---------- Extrait du document ----------
• Recherche

Quand technologie et numérique ne font plus qu’un

Mise à jour le :

Le département Sciences de l’ingénierie et du numérique est un espace où se croisent technologie, informatique et mathématiques, entre ancrage disciplinaire et volonté d'interdisciplinarité. Rencontre avec ses responsables, Bruno Vallespir et Laurent Bessières, pour explorer les dynamiques de recherche qui animent ce domaine.

Photo : Bruno Vallespir et Laurent Bessières (à droite) à la tête du département Sciences de l'ingénierie et du numérique © Gautier Dufau
Bruno Vallespir et Laurent Bessières (à droite) à la tête du département Sciences de l'ingénierie et du numérique © Gautier Dufau

Avec ses cinq laboratoires et ses cinq plateformes de recherche, ses 1350 personnels, dont 700 chercheurs et 480 doctorants, le département Sciences de l’ingénierie et du numérique (SIN) est le plus gros de l’université de Bordeaux en termes d'effectifs dans le panorama des 11 départements de recherche. Son directeur, Bruno Vallespir, professeur en productique à l’université dans l’unité Intégration du matériau au système (IMS)1 aime bousculer les idées reçues sur l’opposition entre ingénierie et numérique, longtemps considérés comme les deux axes piliers du département.
----------
Consigne —
Recopiez mot pour mot le passage de l'article sur le département Sciences de l'ingénierie et du numérique, depuis « Avec ses cinq » jusqu'à « piliers du département. » inclus.
---------- Données enregistrées ----------
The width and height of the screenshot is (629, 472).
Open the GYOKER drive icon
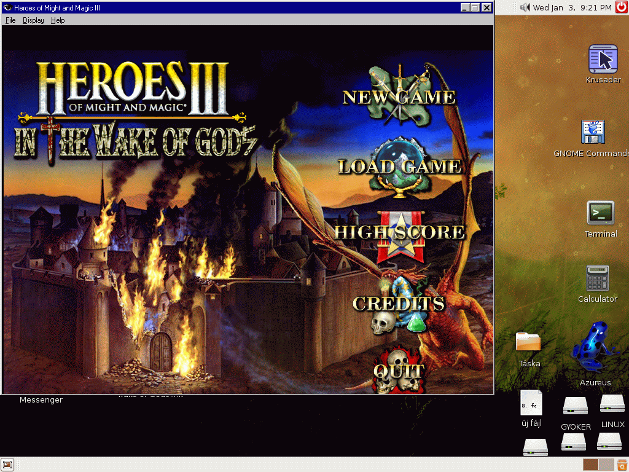[575, 406]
----------
Réponse attendue —
Avec ses cinq laboratoires et ses cinq plateformes de recherche, ses 1350 personnels, dont 700 chercheurs et 480 doctorants, le département Sciences de l’ingénierie et du numérique (SIN) est le plus gros de l’université de Bordeaux en termes d'effectifs dans le panorama des 11 départements de recherche. Son directeur, Bruno Vallespir, professeur en productique à l’université dans l’unité Intégration du matériau au système (IMS)1 aime bousculer les idées reçues sur l’opposition entre ingénierie et numérique, longtemps considérés comme les deux axes piliers du département.